Figure 7. (A) Expression of SOD from heart tissue after treated. (B) Expression of MDA from heart tissue after treated. (C) Expression of LDH from serum after treated. (D) Expression of CK-MB from serum after treated. (E) Masson trichrome staining of heart tissue. All images share the same scale bar of 50 μm. ***p < 0.01, **p < 0.05.

As Figure 7(A)–(B) showed that the level of SOD decreased to (32.86 ± 7.16) U/mgprot and MDA increased to (113.24 ± 10.01) μmol/mgprot in heart tissue after treated with DOX, which has significantly changed compared with the control group (p < 0.01). Meanwhile, the level of SOD and MDA treated with PEI-DOX/EGCG and PEI-DOX/EGCG/FA has not changed a lot. These indicated that PEI-DOX/EGCG/FA could not only inhibit the elevated of MDA caused by DOX, but also kept SOD vitality at a high level, which could reduce the oxidative damage of heart tissue.

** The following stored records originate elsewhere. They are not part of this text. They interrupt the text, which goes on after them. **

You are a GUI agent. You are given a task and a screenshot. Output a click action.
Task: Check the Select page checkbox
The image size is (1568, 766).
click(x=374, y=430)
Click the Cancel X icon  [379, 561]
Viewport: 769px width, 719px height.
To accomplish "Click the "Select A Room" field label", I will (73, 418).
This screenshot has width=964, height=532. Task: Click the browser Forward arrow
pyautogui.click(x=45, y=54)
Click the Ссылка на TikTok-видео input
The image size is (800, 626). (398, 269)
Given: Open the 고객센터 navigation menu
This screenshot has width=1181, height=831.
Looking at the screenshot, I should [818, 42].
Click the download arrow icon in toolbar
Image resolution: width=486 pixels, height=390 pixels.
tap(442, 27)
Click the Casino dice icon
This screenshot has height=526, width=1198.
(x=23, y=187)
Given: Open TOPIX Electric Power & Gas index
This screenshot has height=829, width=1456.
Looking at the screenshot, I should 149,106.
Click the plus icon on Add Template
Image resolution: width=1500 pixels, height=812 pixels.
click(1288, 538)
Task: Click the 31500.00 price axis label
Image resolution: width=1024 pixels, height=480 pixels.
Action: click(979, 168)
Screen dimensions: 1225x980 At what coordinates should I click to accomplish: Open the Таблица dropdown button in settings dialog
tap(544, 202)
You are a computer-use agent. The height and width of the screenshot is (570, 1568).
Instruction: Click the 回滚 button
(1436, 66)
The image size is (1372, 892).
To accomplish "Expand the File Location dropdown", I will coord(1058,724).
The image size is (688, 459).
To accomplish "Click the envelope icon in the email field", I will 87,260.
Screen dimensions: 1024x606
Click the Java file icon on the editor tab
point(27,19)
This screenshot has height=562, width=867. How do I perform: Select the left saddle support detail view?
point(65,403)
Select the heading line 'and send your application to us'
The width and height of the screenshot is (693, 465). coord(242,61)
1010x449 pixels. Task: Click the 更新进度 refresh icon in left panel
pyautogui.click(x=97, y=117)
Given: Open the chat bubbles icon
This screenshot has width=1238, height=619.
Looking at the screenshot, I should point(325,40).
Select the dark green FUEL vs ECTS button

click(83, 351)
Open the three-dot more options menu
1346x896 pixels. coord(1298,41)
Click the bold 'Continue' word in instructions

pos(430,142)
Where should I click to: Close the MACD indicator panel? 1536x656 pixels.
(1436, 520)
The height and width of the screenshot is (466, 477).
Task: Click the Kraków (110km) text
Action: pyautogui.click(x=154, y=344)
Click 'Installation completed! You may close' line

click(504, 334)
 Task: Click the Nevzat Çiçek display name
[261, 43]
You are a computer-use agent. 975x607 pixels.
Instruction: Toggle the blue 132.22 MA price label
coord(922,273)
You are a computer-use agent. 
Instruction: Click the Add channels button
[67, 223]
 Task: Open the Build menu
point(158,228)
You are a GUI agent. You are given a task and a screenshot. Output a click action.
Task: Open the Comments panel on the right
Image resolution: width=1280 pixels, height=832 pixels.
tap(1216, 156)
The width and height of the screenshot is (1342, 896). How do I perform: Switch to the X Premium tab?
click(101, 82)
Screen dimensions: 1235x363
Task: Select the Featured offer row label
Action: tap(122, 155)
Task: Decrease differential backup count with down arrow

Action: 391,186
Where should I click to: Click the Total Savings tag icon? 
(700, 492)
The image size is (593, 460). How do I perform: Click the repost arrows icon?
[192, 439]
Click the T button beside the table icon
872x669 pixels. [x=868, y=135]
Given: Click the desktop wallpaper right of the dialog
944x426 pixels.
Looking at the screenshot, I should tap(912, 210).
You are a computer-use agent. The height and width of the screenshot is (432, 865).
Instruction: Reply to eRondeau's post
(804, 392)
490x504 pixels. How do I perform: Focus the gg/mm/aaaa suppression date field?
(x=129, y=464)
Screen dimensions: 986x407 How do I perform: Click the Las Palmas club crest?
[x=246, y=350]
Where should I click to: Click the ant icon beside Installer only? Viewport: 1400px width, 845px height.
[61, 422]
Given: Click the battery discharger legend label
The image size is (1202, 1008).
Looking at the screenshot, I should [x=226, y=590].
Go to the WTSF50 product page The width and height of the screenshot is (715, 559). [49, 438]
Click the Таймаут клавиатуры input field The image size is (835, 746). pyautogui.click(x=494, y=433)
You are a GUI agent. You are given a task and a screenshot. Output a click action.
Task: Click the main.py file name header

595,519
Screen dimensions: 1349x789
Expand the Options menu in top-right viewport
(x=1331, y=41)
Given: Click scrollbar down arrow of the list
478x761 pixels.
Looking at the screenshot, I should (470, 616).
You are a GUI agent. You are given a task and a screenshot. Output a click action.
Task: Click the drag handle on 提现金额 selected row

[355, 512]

3.14.2. Myocardial tissue fibrosis condition

As Figure 7(E) shown that after free DOX treated, myocardial tissue showed strong fibrosis (blue area) (Yildirim et al., 2023). At the same time, no obvious fibrosis was observed in PEI-DOX/EGCG and PEI-DOX/EGCG/FA group, which indicating that EGCG could remove oxygen free radicals in the body and reducing the cardiotoxicity of DOX in a further step.

4. Conclusion

In this study, we developed a PEI-DOX/EGCG nanoparticle based on PEI-DOX and EGCG, which not only reversed MDR and enhanced the anti-tumor effect of DOX to drug resistant cancer cells, but also reduced cardiotoxicity to myocardial cells. Furthermore, FA-PEG was also synthesized and introduced to get the active targeting PEI-DOX/EGCG/FA system. It can be seen from experiments of in vivo anti-tumor activity that PEI-DOX/EGCG/FA showed a strong ability of MDR reversal and active targeting, resulting an enhanced therapeutic efficacy of DOX. At the same time, the result of Western Blot revealed that EGCG could reverse drug resistant by inhibiting the expression of P-gp. It also showed the ability of EGCG to remove oxygen free radicals effectively which prevent the cardiotoxicity of DOX by cardiotoxicity assay.

Ethical approval statement

Male nude mice were provided from the Chengdu Dossy Experimental Animals Co., Ltd (Chengdu, China). All animal procedures were carried out per the Regulations for the Care and Use of Laboratory Animals: Eighth Edition. (Washington, DC: The National Academies Press). All animal experiments were approved by Yantai University Laboratory Animal Ethics Committee, affiliated to Yantai University (Approval number, YTDX 20180124). The ARRIVE criteria were followed in all animal experiments.

Disclosure statement

No potential conflict of interest was reported by the authors.

Additional information

Funding

The author(s) reported there is no funding associated with the work featured in this article.